Immunsystem der Weinrebe
Worum geht es?
Die Weinrebe zählt zu den Nutzpflanzen mit dem höchsten Geldertrag pro Fläche. Sie zählt aber auch zu den Nutzpflanzen, die den höchsten Aufwand für chemischen Pflanzenschutz erfordern. Beispielsweise gehen etwa 70 % der Fungizidproduktion auf das Konto des Weinbaus. Die meisten dieser Erreger, wie etwa der Falsche Mehltau der Weinrebe (Plasmopara viticola) haben sich gemeinsam mit wilden Weinarten in Nordamerika entwickelt, und kommen offenbar gut mit diesem Erreger zurecht. Die Evolution hat dieses Problem also schon gelöst. In der Tat hat man durch ein Jahrhundert mühsamer Kreuzungsarbeit geschafft, diese Resistenzfaktoren in Kulturreben einzukreuzen und gleichzeitig den von vielen als unangenehm empfundenen Geschmack dieser "Amerikanerreben", den sogenannten "Fuchston" loszuwerden. Diese sogenannten PiWi-Reben (für Pilz-Widerstandsfähig) sind zu einer zentralen Säule des ökologischen Weinbaus geworden und zunehmend auch ökonomisch erfolgreich.

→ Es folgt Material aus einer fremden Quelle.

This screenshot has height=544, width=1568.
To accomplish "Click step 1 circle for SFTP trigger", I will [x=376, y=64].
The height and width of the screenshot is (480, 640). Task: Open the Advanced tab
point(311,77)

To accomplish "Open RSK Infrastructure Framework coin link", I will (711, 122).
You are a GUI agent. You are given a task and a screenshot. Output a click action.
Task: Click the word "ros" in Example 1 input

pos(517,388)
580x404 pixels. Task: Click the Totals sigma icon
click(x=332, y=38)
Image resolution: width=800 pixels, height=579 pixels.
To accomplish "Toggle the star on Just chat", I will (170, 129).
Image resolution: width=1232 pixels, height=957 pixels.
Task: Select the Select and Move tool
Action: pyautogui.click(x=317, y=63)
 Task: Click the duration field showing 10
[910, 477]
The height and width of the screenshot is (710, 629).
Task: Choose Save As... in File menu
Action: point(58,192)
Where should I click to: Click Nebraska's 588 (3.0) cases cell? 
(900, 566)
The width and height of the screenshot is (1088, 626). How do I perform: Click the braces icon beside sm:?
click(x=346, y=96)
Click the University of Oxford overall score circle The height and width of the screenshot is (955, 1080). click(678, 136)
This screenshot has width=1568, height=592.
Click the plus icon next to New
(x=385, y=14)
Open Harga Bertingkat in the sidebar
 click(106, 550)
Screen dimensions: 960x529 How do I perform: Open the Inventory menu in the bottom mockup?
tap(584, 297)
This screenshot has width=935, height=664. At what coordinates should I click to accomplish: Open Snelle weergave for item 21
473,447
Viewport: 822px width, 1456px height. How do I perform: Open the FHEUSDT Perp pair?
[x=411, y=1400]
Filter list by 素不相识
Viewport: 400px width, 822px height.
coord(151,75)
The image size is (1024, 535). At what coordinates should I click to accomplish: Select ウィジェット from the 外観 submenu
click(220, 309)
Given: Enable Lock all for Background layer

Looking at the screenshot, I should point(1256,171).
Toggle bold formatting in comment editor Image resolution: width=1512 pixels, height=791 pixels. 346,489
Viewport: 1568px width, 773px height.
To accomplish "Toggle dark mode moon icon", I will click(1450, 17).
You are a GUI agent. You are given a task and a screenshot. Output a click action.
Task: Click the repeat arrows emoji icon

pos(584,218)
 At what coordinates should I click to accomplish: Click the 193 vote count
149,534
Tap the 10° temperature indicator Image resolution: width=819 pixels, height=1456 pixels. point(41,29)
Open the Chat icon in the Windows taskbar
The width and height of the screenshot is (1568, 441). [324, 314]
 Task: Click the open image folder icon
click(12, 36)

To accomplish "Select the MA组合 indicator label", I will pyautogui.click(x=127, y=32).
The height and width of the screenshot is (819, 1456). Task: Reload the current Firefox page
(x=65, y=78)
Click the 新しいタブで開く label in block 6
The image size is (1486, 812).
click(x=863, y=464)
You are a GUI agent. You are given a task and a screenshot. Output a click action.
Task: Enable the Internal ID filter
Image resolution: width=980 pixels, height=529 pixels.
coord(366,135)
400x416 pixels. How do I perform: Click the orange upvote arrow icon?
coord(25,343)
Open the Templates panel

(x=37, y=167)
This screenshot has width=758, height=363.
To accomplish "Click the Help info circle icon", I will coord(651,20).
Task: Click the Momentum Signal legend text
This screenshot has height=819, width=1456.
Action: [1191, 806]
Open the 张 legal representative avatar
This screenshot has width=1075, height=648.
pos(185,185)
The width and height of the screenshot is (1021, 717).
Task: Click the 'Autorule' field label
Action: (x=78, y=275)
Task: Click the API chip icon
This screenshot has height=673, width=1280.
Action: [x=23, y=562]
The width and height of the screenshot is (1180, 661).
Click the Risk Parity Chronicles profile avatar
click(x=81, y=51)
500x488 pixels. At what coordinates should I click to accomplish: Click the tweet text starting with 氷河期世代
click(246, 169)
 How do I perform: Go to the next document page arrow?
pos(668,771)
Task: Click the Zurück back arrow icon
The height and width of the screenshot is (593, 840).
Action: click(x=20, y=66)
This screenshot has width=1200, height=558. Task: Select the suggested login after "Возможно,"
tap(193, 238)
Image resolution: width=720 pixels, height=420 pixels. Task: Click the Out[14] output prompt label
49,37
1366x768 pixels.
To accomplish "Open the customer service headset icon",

Die Natur steht freilich nicht still: seit etwas mehr als zehn Jahren beobachtet man neue Pathogenstämme, die auch in der Lage sind, auf PiWi-Reben zu wachsen oder diese gar bevorzugen. Gleichzeitig breiten sich im Gefolge des Klimawandels neue Krankheiten aus - etwa das heimtückische Esca-Syndrom, das viele Jahre nach Erstinfektion plötzlich zuschlägt und einen Weinstock binnen weniger Tage zum Absterben bringt. Wir brauchen also neue Strategien und zwar deutlich schneller als in weiteren 100 Jahren. Um solche neuen Ansätze entwickeln zu können, müssen wir aber erst einmal das Immunsystem der Weinrebe besser verstehen. Mithilfe molekular- und zellbiologischer Methoden sind wir zu der Auffassung gelangt, dass den chemischen Signale, die zwischen Wirt und Erreger ausgetauscht werden, eine Schlüsselrolle zukommt.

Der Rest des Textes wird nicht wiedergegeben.